Nick Clegg has joined forces with Michael Gove and supported the education secretary’s plan for a radical overhaul of the UK’s exam system, a bid to replace GCSEs after the next general election in 2015.
The duo will line-up alongside each other early this week as they officially launch the scheme, a surprise given Nick Clegg’s vocal objections to Gove’s education plans, which leaked to the public in June of this summer.
Gove had originally aimed to replace the current GCSE with an old style ‘O-Level’ qualification, in which the most able pupils sat rigorous O-Level exams, and the less academic sat the easier CSE qualification. Clegg opposed this “two-tier education system” and said it would send millions of children immediately on to the “scrapheap”.

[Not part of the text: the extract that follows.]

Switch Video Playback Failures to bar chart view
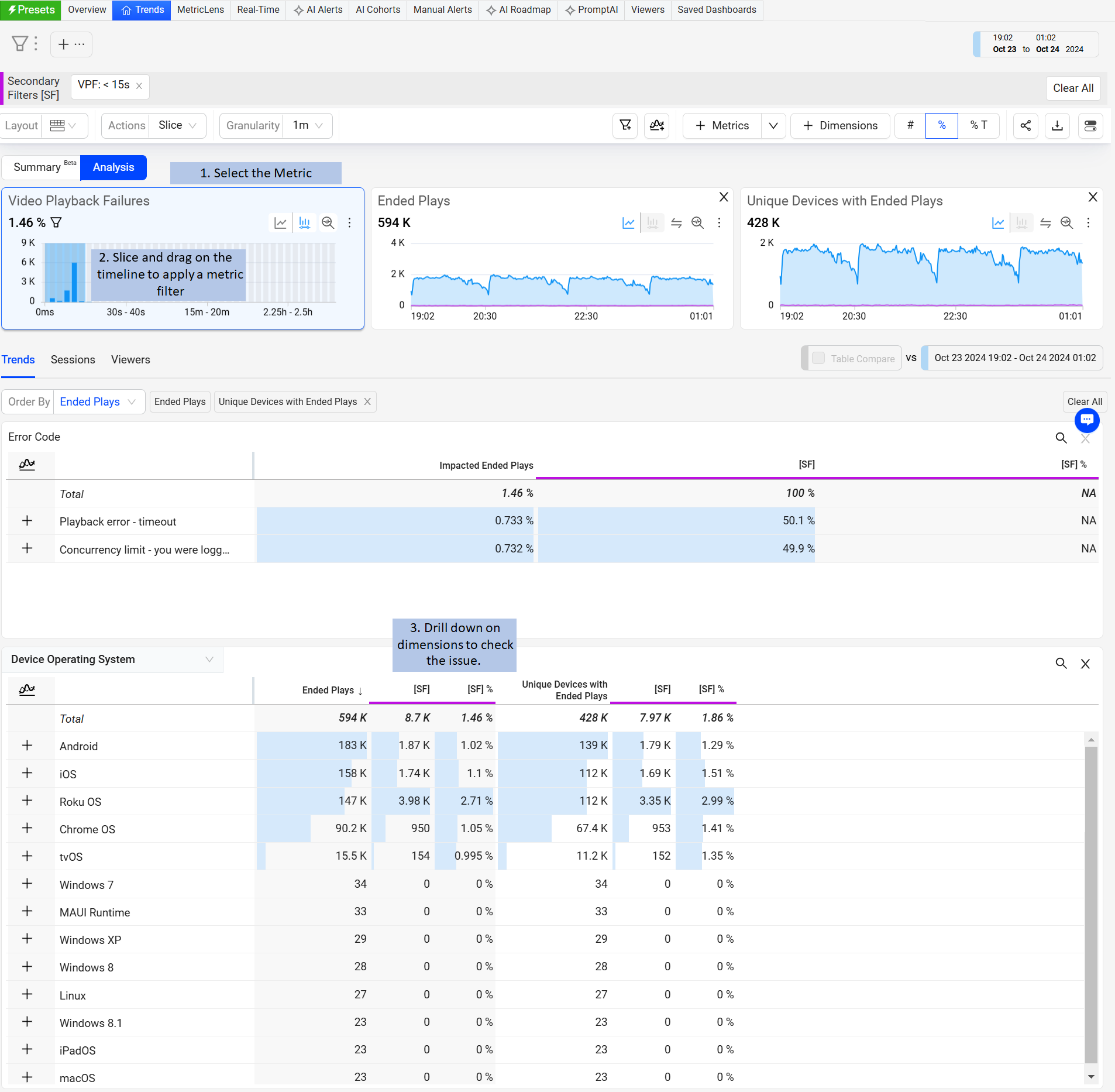This screenshot has height=1092, width=1115. [304, 223]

Since then, the two have been locked in intense discussions, and appear to have reached a compromise. Latest reports say that there will now be no two-tier exam system, with the new style of exam being sat by all pupils.
The new system will also be introduced in the autumn of 2015, which is one year later than was originally expected. This delay should allow more schools to appropriately deal with the changes and give candidates the best opportunity to take the new exams successfully.
However, changes that remain include the scrapping of modular testing, which means pupils will no longer be able to sit exams unit by unit, and the scrapping of all but one exam board.
The bright side? If Labour win the next general election, these plans will more than likely be scrapped before they ever have a chance to come into effect.